For someone passionate about making technology approachable to non-technical people, this week is a grand slam of cable conventions: CTAM Summit and the SCTE Cable Tec-Expo. Marketers and engineers, all in one place! Nirvana!
And hello again, Orlando. This location means one thing right off the bat: Brush up on your Full Service Network history (see Craig Leddy’s take on this here: http://www.multichannel.com/archive/orlando-revisited/139794), because you’ll likely hear more than a few nostalgic and/or instructive anecdotes about it.
For the tech-interested at CTAM Summit, check out self-professed gadget guru, author (“Beyond the Obvious: Killer Questions That Spark Game-Changing Innovation”) and new-ish CEO of CableLabs, Phil McKinney, who kicks off a “Products Consumers Crave” panel on Tuesday at 9. The session features chief technologists from Comcast, Cox and Charter (full disclosure: moderated by yours truly.)
In the topic mix: What technologists want from marketers; the operational impact of “service velocity;” maneuvering a software-heavy workplace, and the parallel industrial shift to “agile” development; cable’s changing role in innovation.
That’s all on the front part of the week. Then, on Wednesday, the marketers pull out, and the techies pull in.
What to watch for, news-wise, at this year’s SCTE Cable Tec Expo: Lots of detail about the next chapter in cable modems, now officially named “DOCSIS 3.1.”

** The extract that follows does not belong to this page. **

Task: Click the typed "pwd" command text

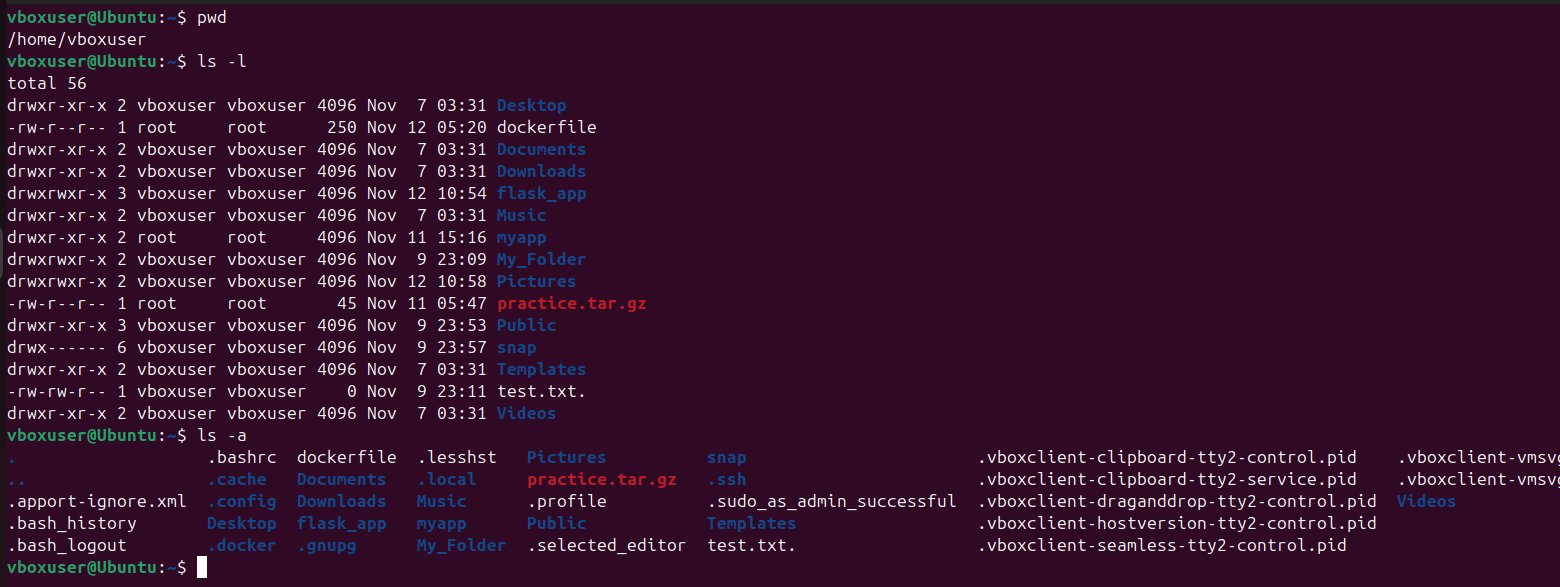Action: click(x=212, y=18)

Why: A session added to the Thursday morning schedule (11-12:30) aims to go long on the constituent components of DOCSIS 3.1. It’s all about wringing more capacity out of existing hybrid fiber-coax (HFC) networks, by tweaking things like modulation and error correction. (Yes, you can expect a full translation in a future edition.)
One of the great things about Cable Tec-Expo: Session repetition. This year’s technical workshops look chewy, and many of them repeat throughout the three-day tech-fest. Even with the session repeats, though, the 2012 lineup makes one want a clone.

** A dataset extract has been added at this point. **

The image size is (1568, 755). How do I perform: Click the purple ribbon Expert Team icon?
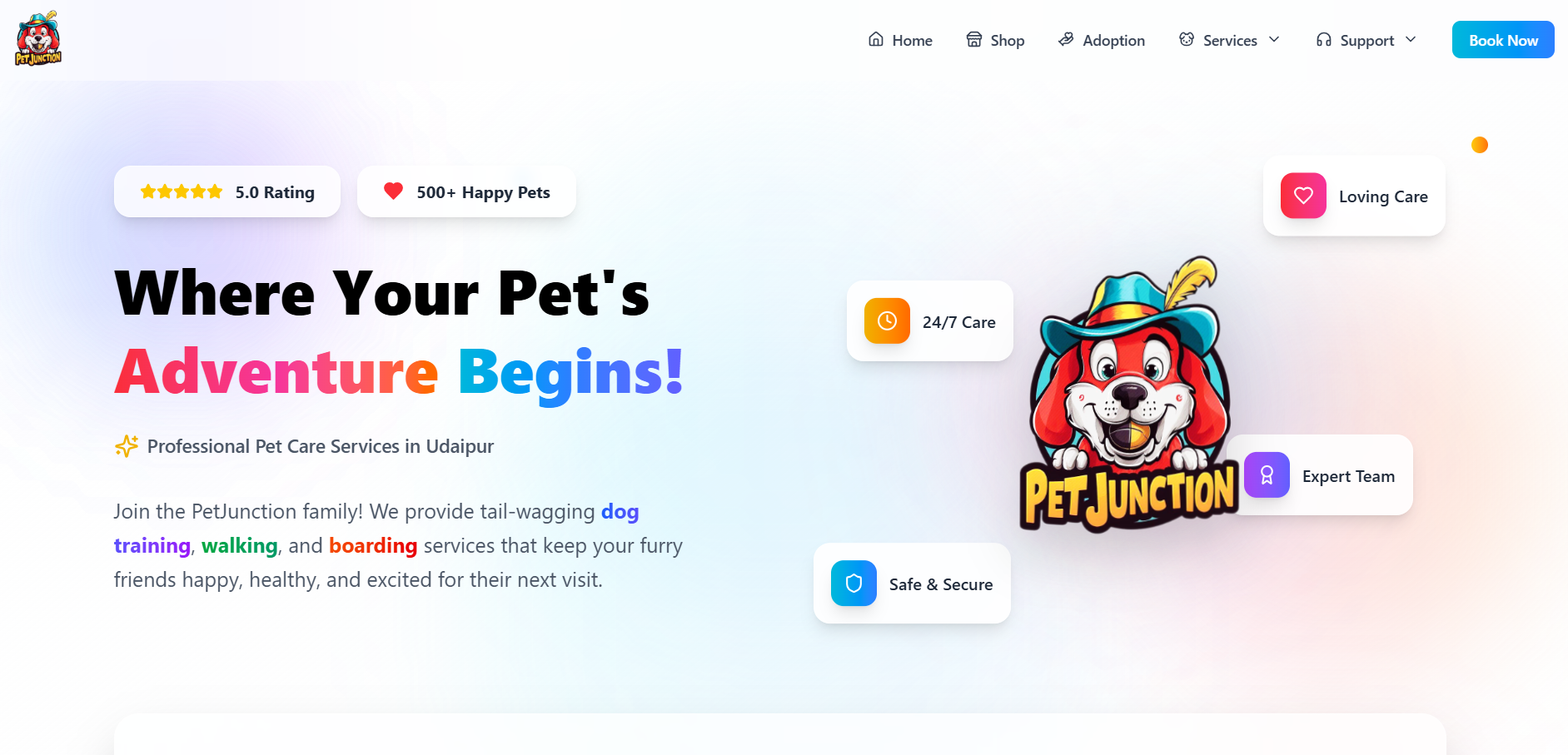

On my short-list: “Is Your Network Capable of Handling the Next Generation of Services?”, “Slaying the Bandwidth Consumption Monster,” “Fast Times: Speed Tiers and Their Impact on Your Network,” and “Take 5: HTML5 in Cable.”
Also hot-looking (as hot goes): “Advanced Encoding for an Untethered World,” “CCAP Trial: The Verdict,” and “Springing New Leaks: A Look at New Sources of Interference.”
If there was an award for best session title (because that’s what the industry needs! More awards! ;-), it’d have to go to “Bandwidth Hunger Games.” Best acronym overload: “EPON, EPoC, DPoE, RFoG, DOCSIS – Beyond the Alphabet Soup.” (A typo in the online agenda makes it all the better: “FRoG.”)
Hope to see you there!
This column originally appeared in the Platforms section of Multichannel News.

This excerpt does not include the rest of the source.